> GOAL OF THE EXERCISE:
What lines below include the word "folder"? Copy each one.

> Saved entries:
Segment Open

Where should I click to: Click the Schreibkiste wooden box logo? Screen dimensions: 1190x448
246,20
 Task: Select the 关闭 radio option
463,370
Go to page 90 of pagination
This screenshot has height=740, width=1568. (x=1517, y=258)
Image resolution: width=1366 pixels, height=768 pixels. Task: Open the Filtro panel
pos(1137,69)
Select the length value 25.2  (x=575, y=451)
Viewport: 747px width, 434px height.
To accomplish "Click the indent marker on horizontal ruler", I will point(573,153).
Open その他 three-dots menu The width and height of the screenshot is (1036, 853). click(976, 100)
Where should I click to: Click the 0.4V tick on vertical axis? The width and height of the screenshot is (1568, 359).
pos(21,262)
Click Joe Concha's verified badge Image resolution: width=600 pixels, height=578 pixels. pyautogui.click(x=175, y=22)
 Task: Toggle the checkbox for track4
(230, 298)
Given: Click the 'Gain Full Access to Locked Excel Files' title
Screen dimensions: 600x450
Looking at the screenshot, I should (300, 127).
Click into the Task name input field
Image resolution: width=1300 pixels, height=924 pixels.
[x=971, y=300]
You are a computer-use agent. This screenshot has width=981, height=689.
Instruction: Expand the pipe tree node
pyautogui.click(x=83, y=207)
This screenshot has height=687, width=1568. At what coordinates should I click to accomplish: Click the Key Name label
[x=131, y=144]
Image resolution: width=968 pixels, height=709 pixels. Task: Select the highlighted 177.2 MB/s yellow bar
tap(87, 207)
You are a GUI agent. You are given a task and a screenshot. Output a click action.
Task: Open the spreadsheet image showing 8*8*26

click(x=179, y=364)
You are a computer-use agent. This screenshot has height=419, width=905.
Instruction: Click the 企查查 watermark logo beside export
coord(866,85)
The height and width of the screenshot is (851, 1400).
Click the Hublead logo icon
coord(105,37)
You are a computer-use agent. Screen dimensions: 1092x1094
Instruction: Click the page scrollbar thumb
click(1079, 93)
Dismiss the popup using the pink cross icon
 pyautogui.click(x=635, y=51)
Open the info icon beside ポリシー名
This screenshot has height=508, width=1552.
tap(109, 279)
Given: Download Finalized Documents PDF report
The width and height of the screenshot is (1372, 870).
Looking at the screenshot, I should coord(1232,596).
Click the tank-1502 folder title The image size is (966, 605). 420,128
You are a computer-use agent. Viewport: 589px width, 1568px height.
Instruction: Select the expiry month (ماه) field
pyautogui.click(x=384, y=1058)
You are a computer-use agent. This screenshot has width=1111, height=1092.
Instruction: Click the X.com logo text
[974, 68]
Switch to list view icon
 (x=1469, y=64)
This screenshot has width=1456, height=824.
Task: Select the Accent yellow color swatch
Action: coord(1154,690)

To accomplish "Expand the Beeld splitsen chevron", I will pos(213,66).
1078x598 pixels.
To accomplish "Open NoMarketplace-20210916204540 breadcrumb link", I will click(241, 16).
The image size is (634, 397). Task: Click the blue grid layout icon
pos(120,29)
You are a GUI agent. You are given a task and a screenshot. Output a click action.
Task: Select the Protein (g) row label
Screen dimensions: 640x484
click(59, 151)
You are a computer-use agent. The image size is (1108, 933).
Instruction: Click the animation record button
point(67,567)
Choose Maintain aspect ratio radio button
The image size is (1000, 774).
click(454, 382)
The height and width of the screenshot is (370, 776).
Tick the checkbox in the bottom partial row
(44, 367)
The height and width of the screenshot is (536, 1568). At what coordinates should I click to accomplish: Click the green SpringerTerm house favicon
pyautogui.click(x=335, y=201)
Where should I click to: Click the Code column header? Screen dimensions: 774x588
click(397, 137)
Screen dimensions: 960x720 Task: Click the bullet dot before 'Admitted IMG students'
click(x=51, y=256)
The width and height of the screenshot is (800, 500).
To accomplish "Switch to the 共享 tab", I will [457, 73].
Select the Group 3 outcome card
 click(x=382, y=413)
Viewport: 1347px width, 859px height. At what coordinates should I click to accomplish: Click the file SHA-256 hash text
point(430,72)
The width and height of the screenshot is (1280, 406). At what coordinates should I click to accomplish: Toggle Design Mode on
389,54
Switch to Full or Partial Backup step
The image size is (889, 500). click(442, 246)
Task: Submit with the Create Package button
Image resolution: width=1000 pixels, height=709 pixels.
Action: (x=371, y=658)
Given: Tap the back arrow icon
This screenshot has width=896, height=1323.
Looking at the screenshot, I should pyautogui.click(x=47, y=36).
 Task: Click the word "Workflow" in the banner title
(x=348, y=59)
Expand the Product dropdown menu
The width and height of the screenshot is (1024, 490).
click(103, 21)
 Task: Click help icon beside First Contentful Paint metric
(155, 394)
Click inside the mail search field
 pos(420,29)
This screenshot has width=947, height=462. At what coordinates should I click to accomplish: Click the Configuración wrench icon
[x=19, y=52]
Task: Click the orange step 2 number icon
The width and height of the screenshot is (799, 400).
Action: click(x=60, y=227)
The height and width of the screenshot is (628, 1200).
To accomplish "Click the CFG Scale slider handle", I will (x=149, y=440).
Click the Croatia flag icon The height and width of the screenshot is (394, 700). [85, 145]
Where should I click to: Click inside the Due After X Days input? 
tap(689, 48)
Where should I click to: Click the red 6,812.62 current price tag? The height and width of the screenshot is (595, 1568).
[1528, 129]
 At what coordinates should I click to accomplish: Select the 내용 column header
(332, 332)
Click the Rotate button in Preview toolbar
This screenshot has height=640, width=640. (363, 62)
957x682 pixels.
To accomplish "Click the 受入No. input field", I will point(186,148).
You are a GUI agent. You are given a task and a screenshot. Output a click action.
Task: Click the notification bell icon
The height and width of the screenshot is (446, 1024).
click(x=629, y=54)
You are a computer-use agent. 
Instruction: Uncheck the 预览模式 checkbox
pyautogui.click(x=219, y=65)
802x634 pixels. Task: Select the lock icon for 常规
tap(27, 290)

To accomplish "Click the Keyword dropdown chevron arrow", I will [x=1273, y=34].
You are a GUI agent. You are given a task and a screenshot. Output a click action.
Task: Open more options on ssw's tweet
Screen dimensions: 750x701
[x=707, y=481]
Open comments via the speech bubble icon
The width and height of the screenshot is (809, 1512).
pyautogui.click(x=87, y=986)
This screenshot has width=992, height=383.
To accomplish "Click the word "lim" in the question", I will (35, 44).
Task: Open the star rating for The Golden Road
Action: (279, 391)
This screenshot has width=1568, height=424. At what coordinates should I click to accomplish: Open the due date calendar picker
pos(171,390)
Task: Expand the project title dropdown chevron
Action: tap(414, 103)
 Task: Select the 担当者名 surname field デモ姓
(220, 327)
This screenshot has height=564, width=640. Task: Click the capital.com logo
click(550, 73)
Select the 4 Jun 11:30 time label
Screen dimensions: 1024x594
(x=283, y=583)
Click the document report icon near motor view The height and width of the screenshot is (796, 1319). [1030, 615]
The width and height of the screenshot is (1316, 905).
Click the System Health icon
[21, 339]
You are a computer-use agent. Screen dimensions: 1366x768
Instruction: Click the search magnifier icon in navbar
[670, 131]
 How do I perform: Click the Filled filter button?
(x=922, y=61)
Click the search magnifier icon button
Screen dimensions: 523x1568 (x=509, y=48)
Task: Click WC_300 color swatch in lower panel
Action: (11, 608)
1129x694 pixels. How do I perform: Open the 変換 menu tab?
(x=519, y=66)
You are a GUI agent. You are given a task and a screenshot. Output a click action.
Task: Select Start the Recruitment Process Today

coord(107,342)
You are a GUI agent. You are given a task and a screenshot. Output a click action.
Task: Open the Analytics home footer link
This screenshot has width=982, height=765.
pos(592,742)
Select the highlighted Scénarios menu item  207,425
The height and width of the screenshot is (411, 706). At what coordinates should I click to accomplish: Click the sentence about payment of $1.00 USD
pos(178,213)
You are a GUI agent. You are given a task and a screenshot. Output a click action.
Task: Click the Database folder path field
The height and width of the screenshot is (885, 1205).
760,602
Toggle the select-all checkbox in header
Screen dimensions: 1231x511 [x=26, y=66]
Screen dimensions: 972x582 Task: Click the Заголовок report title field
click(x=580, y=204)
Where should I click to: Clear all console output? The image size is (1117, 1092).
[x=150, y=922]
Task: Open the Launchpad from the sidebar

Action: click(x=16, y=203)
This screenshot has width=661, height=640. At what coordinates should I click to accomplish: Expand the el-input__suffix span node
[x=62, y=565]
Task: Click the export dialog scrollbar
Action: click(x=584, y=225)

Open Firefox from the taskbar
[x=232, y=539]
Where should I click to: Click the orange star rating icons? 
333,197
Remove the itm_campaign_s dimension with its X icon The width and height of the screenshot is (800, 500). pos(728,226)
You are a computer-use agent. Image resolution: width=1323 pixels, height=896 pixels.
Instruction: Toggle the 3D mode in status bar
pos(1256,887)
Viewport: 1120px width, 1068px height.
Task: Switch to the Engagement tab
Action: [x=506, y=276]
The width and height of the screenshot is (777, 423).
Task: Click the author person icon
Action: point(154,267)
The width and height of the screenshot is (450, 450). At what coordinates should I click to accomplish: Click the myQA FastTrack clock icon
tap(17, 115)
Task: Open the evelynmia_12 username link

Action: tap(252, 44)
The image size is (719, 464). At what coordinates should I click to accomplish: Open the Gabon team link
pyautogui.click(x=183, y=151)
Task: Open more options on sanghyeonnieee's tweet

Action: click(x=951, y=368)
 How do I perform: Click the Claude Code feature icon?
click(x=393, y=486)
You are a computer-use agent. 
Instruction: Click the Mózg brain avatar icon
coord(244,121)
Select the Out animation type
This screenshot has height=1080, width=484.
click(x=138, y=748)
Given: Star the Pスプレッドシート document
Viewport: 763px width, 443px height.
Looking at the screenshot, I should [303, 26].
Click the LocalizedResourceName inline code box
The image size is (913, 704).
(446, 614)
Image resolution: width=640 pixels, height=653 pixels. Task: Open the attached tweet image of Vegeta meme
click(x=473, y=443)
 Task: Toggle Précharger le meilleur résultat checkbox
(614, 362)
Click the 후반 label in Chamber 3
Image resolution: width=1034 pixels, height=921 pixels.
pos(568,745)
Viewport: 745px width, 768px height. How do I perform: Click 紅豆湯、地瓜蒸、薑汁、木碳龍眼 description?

Segment Closed

> RESPONSE:
Click the tank-1502 folder title The image size is (966, 605). 420,128
Task: Click the Database folder path field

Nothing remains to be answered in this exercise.